━━━━━ Data for the task ━━━━━

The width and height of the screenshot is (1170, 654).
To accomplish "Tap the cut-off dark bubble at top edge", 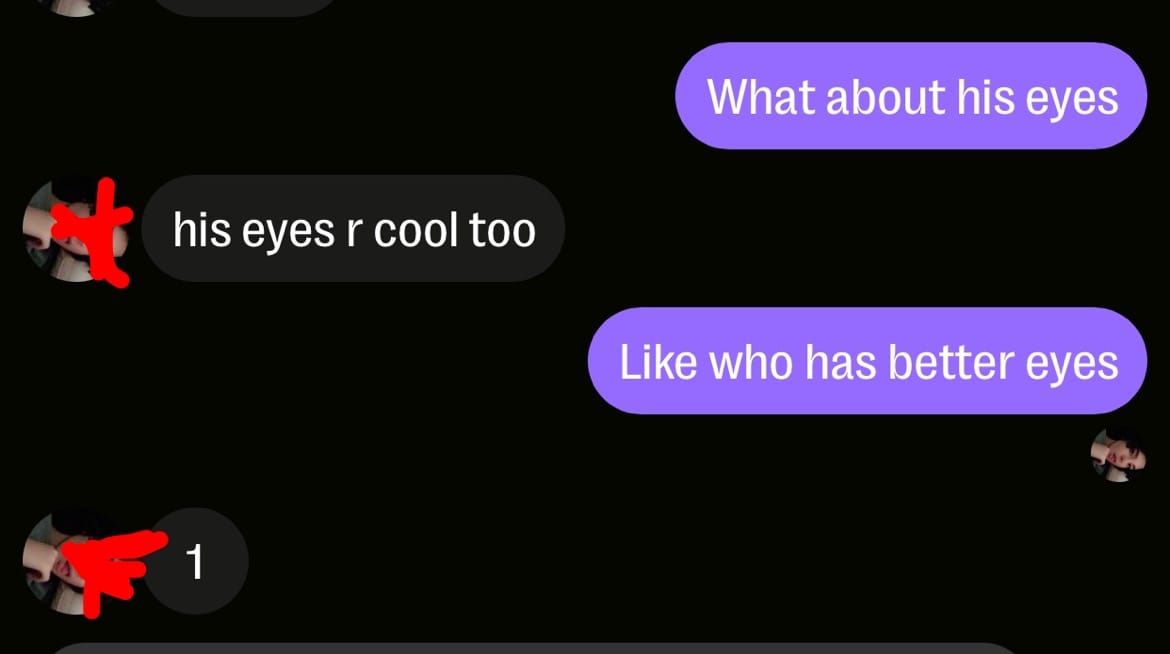I will tap(246, 7).
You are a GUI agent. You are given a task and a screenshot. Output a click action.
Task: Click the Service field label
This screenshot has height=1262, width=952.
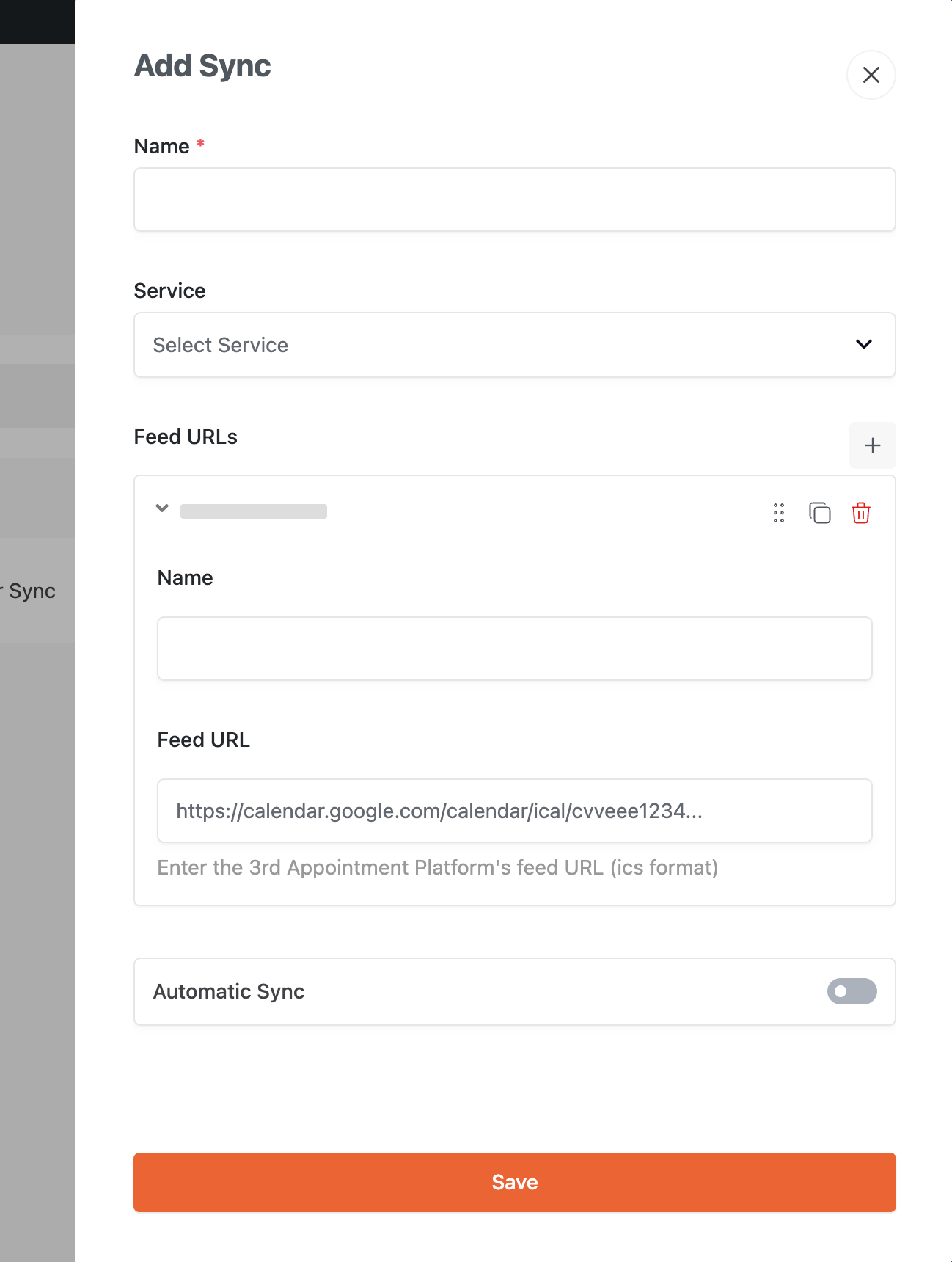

━━━━━

== Exercise objective ==
Rewrite the rows starting at the line containing "You are a GUI" and ending with the last row. Replace "Service" with "Billing", keep everything else the same, and leave out the pictures.

== Task solution ==
You are a GUI agent. You are given a task and a screenshot. Output a click action.
Task: Click the Billing field label
This screenshot has height=1262, width=952.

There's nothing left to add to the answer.